Does spanking your child make him behave better, or set the stage for bigger trouble? A new study says that spanking children at age 3 makes them more likely to become bullies by age 5. But the news has sparked ire from parents who say they were spanked as children, but have turned out just fine, thank you.
The study, by Catherine Taylor, an assistant professor of community health sciences at Tulane University in New Orleans, analyzed survey data in which about 2,500 mothers reported how often they had spanked their 3-year-old in the past month. Almost half of the mothers (45.6 percent) hadn't spanked at all, while 27.9 percent had spanked their child once or twice. One quarter of the mothers said they spanked the child frequently. The mothers who spanked were more likely to report aggressive behavior when the child was 5, including:
- Arguing or screaming a lot
- Being mean to other kids
- Getting into fights
- Teasing or threatening others
This isn't the first study to say that spanking young children is counterproductive, but earlier studies were less reliable because they didn't account for other factors such as stress and depression in mothers, and child abuse, which also might make children more aggressive. "This study is not saying that children don't need discipline," Taylor told me today. "Kids need discipline. But we really encourage parents to focus on positive, non-physical types of discipline such as time out, instead of spanking." And, of course, not every kid who is spanked turns into a bully. But Taylor says it's clear that spanking is a risk factor for increased aggressive behavior in children. "If you're trying to improve behavior, this is counterproductive."
Clearly there's a big disconnect between parents and pediatricians on spanking: As many as 90 percent of parents think it's OK to spank young children, and the fierce debate over spanking involves religion (James Dobson is pro-spanking), pediatricians (the American Academy of Pediatrics says no corporal punishment, ever), and outliers like pediatrician Lawrence Diller, who says spanking may be better for some children than Ritalin. People feel more passionately about spanking than they do about any other child-discipline issue, and that's saying a lot.
Add to that the fact that most parents were themselves spanked as children, and it's a hard lesson to unlearn. And most of us (myself included) haven't mastered the intricacies of the "positive discipline" techniques that the pediatricians recommend to the point that we can confidently deploy them when faced with a surly or screaming child.
So what's a parent of a misbehaving preschooler to do? There's a solid body of evidence showing that positive discipline techniques, when done right, are much more effective than spanking, nagging, or arguing. Three key points:
- Focus on rewarding positive behavior rather than punishing bad deeds. Check out this video with Alan Kazdin, director of the Yale Child Study Center, showing how to praise a child right, with immediate, focused praise rather than the bland "good job!"
- Time outs work, but they have to be done right to serve as effective punishment. A good time out is short, focused, and doesn't involve lectures after the fact.

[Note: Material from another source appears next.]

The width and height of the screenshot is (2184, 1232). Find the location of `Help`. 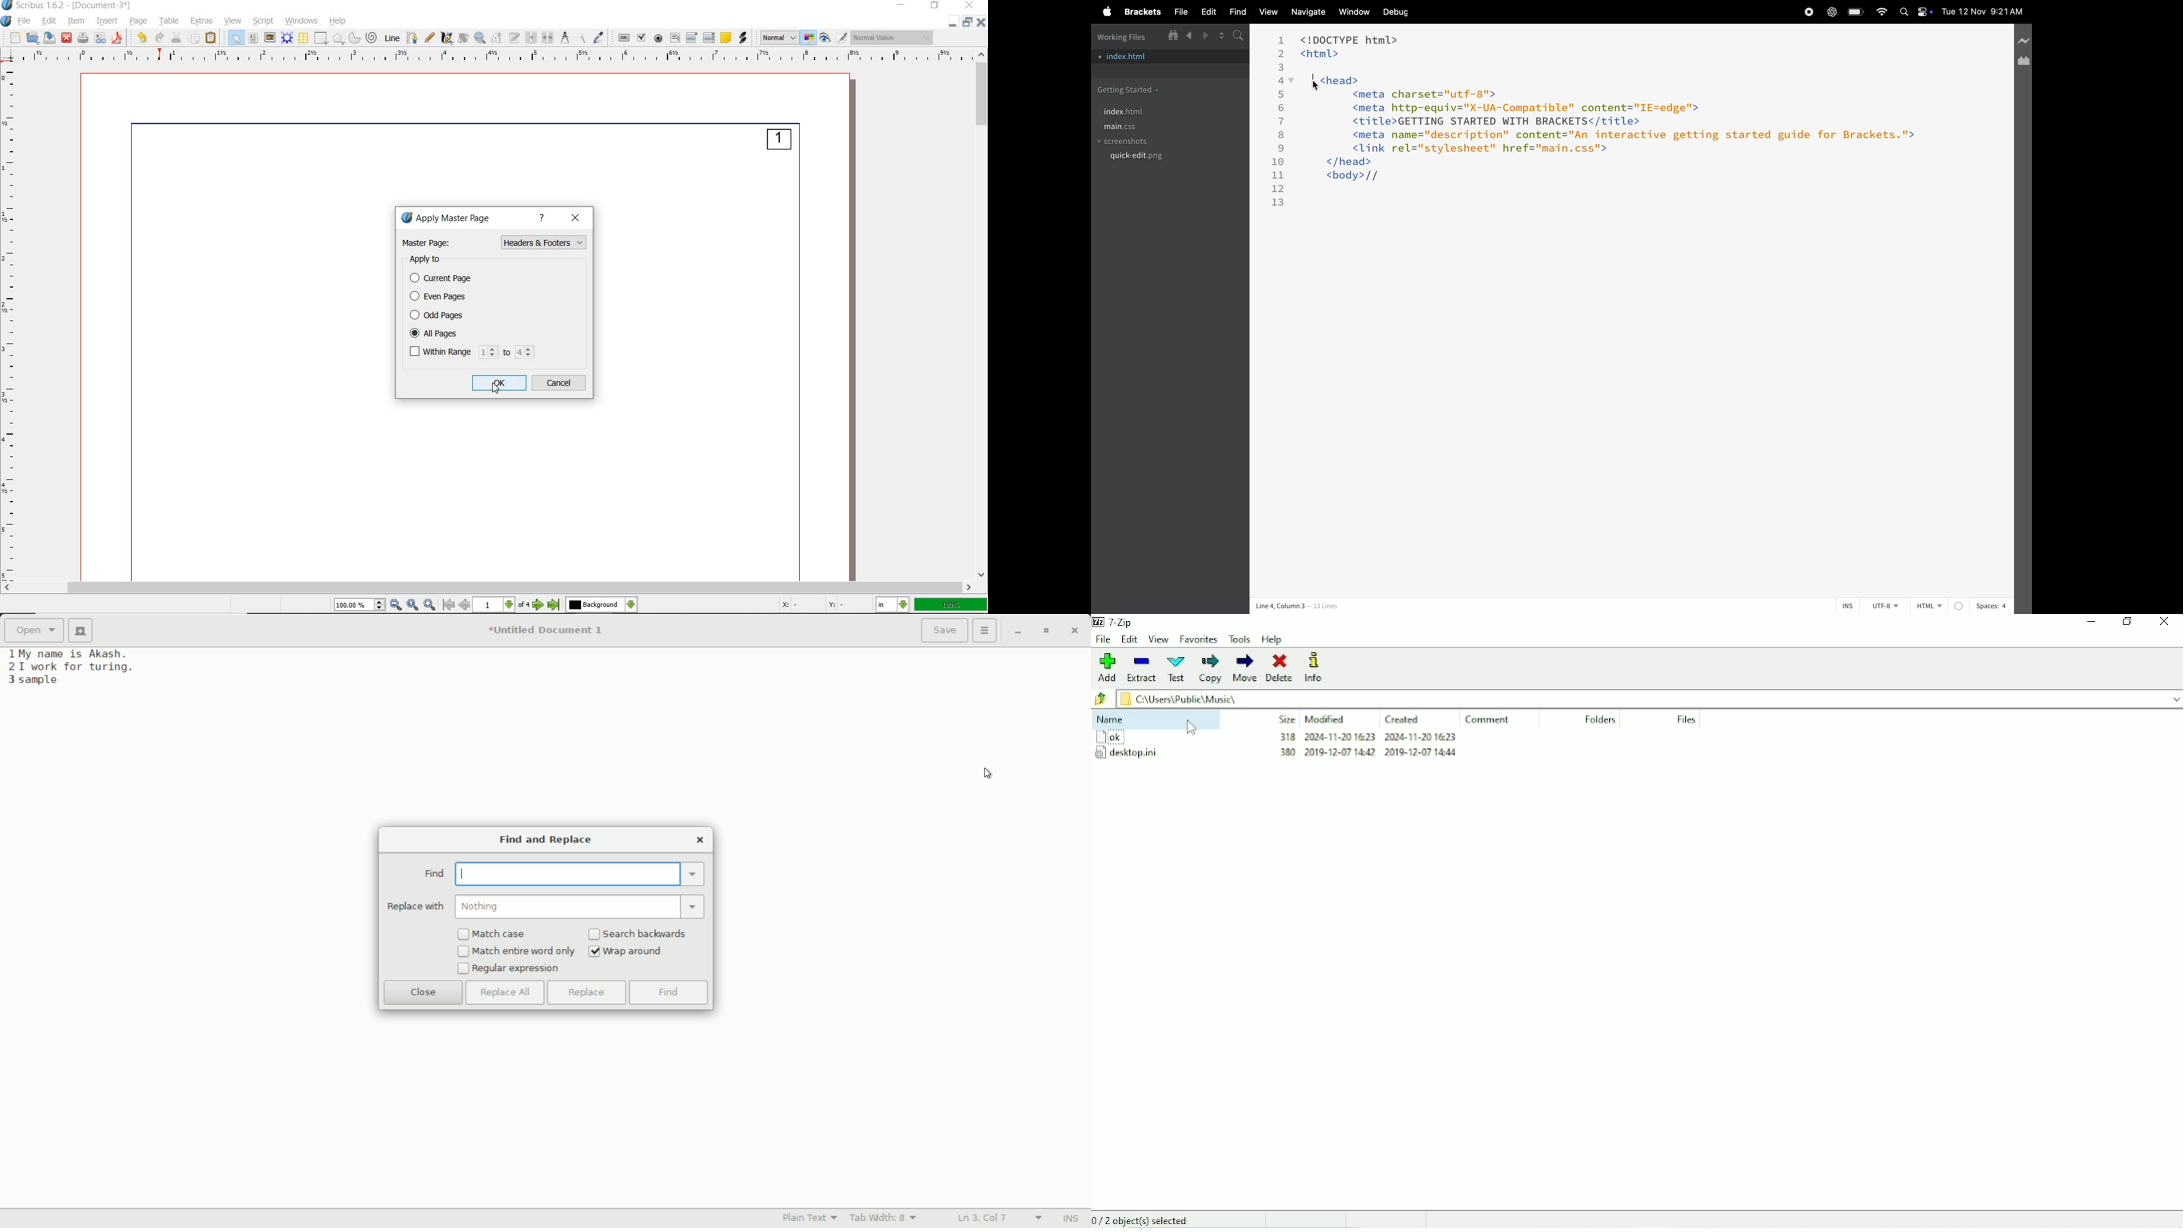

- Be consistent in how you discipline your children. This one's tough for all parents—hey, we're humans too!—but will go a long way towards making your home a haven rather than a battlefield.
Most pediatricians can give solid advice on discipline, and the AAP website healthychildren.org also provides options. For more on proven methods for effective discipline (and how we parents often mess them up), check out my story "Good Parents, Bad Results." I've also written about the controversy over earlier research on spanking and aggression.
What discipline techniques work with your family? Please share them with us here.
Corrected on 04/26/10: An earlier version of this story incorrectly listed the website healthychoices.org. It should be healthychildren.org.